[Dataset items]
start

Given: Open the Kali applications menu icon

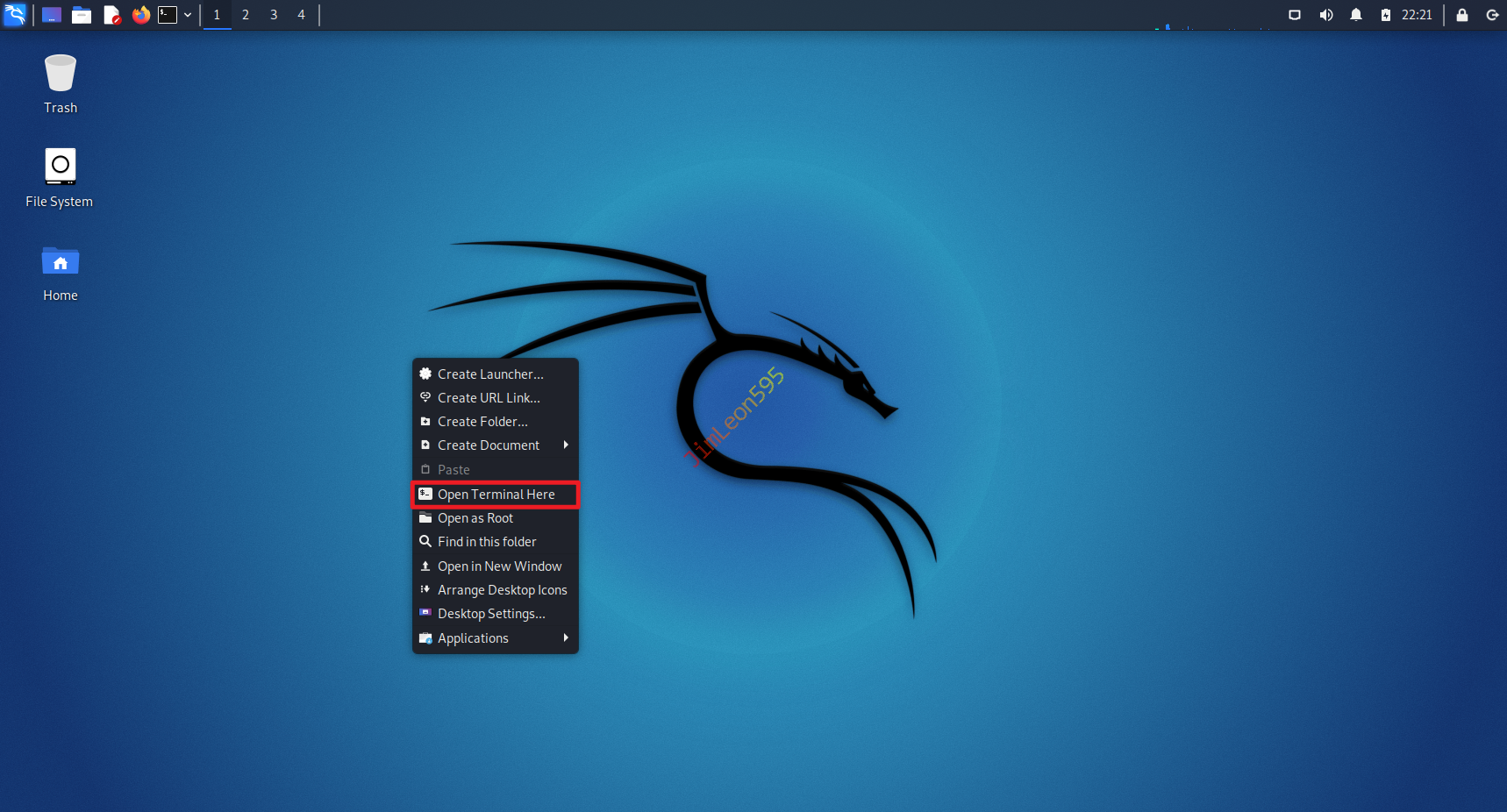Looking at the screenshot, I should pos(15,15).
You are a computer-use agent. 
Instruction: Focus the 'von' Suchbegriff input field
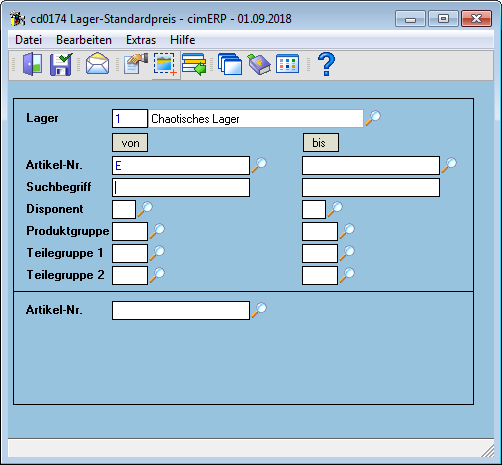coord(181,187)
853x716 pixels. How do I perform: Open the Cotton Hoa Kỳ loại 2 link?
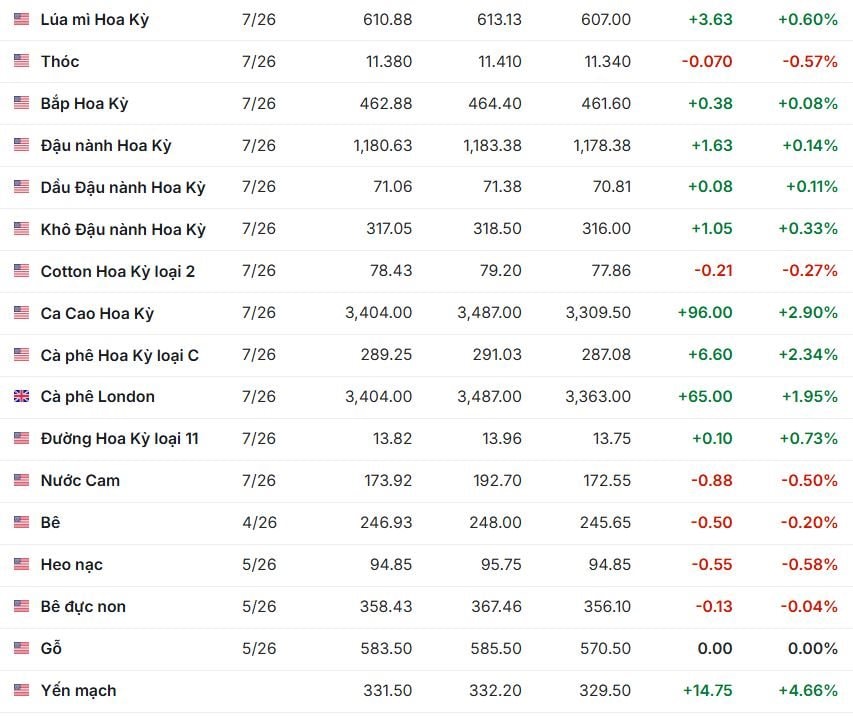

end

Edit the lines above by changing "Open" to "Select" everywhere it occurs and keeping everything else the same. Leave out the pictures.

Given: Select the Kali applications menu icon

Looking at the screenshot, I should pos(15,15).
You are a computer-use agent. 
Instruction: Focus the 'von' Suchbegriff input field
coord(181,187)
853x716 pixels. How do I perform: Select the Cotton Hoa Kỳ loại 2 link?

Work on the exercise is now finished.